Tak hanya itu, penyidik melibatkan ahli pidana, kriminologi, forensik, hingga tes poligraf untuk memperkuat rangkaian pembuktian hukum.
Kasat Reskrim Polres Lombok Utara, AKP Punguan Hutahaean, menjelaskan dari hasil penyelidikan terdapat indikasi RA sempat berupaya melakukan hubungan intim dengan korban, namun ditolak.

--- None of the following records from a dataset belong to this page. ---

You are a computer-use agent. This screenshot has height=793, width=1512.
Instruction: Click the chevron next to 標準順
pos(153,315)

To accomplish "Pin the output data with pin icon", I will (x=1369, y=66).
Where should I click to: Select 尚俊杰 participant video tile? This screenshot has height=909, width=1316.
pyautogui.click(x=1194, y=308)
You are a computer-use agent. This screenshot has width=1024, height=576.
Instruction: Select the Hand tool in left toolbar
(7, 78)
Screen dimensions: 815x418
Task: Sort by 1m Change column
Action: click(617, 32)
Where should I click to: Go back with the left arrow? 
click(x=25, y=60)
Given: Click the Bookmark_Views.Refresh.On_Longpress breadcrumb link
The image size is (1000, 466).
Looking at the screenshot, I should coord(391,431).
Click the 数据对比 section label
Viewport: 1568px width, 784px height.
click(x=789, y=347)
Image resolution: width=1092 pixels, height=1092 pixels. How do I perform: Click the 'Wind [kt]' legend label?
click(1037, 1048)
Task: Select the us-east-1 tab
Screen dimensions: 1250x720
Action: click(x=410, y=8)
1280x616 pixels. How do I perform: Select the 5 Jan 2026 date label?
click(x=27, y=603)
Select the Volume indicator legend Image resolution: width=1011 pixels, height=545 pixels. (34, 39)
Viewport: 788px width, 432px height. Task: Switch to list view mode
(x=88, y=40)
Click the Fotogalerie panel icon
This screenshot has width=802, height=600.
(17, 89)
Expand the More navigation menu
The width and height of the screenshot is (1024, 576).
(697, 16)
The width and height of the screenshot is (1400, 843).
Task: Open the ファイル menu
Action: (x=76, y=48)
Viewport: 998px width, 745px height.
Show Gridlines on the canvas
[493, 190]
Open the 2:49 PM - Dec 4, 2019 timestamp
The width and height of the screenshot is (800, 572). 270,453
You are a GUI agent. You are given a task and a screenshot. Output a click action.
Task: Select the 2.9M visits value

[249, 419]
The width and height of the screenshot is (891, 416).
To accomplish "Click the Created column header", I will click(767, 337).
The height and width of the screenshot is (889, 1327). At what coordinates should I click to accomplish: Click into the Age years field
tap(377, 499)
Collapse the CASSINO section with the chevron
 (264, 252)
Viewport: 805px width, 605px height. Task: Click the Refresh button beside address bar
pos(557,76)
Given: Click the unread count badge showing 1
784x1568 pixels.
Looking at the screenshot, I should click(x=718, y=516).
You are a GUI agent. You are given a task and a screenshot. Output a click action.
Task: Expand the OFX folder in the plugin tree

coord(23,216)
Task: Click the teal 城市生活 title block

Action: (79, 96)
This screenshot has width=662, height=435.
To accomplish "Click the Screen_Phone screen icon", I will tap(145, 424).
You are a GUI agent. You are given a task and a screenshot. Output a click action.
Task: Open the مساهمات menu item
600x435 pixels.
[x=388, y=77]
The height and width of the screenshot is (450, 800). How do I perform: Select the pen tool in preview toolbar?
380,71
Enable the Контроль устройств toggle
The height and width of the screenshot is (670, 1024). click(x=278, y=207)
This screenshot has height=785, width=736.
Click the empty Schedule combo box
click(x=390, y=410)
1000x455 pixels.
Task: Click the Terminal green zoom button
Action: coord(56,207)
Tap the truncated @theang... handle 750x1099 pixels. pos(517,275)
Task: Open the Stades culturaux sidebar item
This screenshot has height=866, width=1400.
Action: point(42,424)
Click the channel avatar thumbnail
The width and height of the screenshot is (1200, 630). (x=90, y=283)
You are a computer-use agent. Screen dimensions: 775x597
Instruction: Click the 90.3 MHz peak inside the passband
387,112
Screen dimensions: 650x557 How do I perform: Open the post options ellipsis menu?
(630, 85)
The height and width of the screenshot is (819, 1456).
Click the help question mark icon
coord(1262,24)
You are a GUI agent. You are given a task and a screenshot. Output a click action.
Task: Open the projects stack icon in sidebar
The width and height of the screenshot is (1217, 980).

“Dari hasil autopsi ditemukan luka pada bagian kemaluan korban. Dari pendekatan psikologis, tersangka cenderung emosinya tidak stabil. Penolakan korban diduga menjadi pemicu terjadinya penganiayaan hingga berujung maut,” ujarnya.
Ia juga menepis dugaan adanya pelaku lain. “Jika ada pelaku lain, mengapa perhiasan dan uang korban dibiarkan utuh? Jalur yang dipilih RA juga menunjukkan pola yang tidak masuk akal jika kejahatan dilakukan berkelompok,” ungkapnya.